─── Supplied records ───
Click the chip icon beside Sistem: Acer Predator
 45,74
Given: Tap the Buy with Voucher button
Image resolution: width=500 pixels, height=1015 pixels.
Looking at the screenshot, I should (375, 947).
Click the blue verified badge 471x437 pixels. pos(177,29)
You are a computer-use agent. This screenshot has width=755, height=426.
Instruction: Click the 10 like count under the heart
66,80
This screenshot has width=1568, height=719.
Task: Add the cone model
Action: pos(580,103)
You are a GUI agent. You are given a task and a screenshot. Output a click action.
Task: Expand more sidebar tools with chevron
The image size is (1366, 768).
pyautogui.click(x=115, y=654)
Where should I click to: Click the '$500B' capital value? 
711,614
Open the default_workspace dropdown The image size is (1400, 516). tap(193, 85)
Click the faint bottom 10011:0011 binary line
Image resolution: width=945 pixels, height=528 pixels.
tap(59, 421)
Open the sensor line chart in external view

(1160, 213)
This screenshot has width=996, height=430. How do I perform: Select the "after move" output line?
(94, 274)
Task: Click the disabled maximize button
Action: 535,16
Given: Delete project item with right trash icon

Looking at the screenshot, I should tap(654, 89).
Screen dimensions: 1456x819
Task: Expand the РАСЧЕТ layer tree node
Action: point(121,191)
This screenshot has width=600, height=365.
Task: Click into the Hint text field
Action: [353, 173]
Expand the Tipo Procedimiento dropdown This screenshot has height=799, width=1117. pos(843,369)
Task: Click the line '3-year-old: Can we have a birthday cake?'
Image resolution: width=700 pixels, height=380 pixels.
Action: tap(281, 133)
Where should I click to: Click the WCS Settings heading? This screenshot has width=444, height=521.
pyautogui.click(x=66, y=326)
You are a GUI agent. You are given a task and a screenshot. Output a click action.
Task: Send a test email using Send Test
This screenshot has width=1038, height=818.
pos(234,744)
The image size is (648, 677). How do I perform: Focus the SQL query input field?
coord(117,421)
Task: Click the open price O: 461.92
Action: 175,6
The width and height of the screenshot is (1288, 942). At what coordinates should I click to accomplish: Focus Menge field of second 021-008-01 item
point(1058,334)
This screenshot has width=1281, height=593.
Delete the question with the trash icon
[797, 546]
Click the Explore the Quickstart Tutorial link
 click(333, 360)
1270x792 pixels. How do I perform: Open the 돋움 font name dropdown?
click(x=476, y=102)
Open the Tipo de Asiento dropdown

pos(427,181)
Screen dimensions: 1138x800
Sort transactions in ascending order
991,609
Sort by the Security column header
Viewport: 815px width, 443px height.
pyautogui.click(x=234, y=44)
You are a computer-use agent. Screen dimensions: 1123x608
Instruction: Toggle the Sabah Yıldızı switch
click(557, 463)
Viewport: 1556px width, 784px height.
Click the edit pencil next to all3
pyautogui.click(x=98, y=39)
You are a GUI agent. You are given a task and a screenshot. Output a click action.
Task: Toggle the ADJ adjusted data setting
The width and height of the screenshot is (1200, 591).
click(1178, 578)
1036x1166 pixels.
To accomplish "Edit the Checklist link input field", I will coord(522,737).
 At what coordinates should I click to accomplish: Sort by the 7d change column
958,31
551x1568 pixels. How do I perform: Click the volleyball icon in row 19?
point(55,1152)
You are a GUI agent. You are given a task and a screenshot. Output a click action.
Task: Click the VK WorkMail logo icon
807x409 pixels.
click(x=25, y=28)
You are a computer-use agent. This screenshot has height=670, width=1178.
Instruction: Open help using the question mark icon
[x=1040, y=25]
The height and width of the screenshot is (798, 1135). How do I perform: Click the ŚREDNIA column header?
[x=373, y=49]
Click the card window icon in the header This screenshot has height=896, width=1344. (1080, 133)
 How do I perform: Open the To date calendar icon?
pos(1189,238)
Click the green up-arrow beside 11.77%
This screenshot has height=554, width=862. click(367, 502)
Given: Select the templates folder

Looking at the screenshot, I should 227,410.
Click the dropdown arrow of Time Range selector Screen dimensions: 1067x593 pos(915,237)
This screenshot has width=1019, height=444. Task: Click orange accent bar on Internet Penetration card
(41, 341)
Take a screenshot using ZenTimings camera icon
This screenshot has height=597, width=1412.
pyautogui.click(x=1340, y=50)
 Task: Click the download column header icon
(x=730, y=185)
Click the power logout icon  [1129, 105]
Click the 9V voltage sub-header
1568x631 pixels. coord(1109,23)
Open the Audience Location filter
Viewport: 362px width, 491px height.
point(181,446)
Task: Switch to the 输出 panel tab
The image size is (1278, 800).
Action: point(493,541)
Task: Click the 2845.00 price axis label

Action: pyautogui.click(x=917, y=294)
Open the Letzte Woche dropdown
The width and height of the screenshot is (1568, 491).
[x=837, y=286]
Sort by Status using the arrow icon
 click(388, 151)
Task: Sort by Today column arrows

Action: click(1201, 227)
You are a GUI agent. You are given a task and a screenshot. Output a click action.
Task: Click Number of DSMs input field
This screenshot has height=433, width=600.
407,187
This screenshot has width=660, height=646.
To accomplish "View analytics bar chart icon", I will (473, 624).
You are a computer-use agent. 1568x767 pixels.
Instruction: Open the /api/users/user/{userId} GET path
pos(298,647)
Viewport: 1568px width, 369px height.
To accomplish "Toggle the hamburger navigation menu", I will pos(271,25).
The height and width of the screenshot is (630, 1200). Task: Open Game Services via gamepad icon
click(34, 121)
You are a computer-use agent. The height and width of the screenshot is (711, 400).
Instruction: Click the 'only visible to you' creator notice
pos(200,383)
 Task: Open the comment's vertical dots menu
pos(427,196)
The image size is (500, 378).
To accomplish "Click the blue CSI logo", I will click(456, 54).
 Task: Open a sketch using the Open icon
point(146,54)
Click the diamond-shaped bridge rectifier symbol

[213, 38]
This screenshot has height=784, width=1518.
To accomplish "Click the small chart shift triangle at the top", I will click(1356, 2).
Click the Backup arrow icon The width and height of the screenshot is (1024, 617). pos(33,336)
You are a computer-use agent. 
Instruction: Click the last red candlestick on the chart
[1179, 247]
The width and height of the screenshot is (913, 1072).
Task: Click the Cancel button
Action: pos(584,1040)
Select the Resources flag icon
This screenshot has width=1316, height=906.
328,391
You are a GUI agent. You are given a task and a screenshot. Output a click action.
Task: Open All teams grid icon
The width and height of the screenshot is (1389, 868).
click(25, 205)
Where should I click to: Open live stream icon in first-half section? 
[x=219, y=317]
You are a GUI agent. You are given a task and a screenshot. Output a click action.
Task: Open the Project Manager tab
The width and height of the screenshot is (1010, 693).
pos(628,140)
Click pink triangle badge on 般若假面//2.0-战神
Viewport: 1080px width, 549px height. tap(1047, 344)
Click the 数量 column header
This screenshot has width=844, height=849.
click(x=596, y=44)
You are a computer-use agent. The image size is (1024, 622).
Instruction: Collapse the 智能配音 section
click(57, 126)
───
**Exercise requirements**
Can you rewrite the records from the line containing "Given: Tap the Buy with Voucher button" through the line containing "pos(234,744)", substituting "drop-down list" for "dropdown" and leaving everything else unchanged?

**Response for this exercise**
Given: Tap the Buy with Voucher button
Image resolution: width=500 pixels, height=1015 pixels.
Looking at the screenshot, I should (375, 947).
Click the blue verified badge 471x437 pixels. pos(177,29)
You are a computer-use agent. This screenshot has width=755, height=426.
Instruction: Click the 10 like count under the heart
66,80
This screenshot has width=1568, height=719.
Task: Add the cone model
Action: pos(580,103)
You are a GUI agent. You are given a task and a screenshot. Output a click action.
Task: Expand more sidebar tools with chevron
The image size is (1366, 768).
pyautogui.click(x=115, y=654)
Where should I click to: Click the '$500B' capital value? 
711,614
Open the default_workspace drop-down list The image size is (1400, 516). tap(193, 85)
Click the faint bottom 10011:0011 binary line
Image resolution: width=945 pixels, height=528 pixels.
tap(59, 421)
Open the sensor line chart in external view

(1160, 213)
This screenshot has width=996, height=430. How do I perform: Select the "after move" output line?
(94, 274)
Task: Click the disabled maximize button
Action: 535,16
Given: Delete project item with right trash icon

Looking at the screenshot, I should tap(654, 89).
Screen dimensions: 1456x819
Task: Expand the РАСЧЕТ layer tree node
Action: point(121,191)
This screenshot has width=600, height=365.
Task: Click into the Hint text field
Action: [353, 173]
Expand the Tipo Procedimiento drop-down list This screenshot has height=799, width=1117. pos(843,369)
Task: Click the line '3-year-old: Can we have a birthday cake?'
Image resolution: width=700 pixels, height=380 pixels.
Action: tap(281, 133)
Where should I click to: Click the WCS Settings heading? This screenshot has width=444, height=521.
pyautogui.click(x=66, y=326)
You are a GUI agent. You are given a task and a screenshot. Output a click action.
Task: Send a test email using Send Test
This screenshot has width=1038, height=818.
pos(234,744)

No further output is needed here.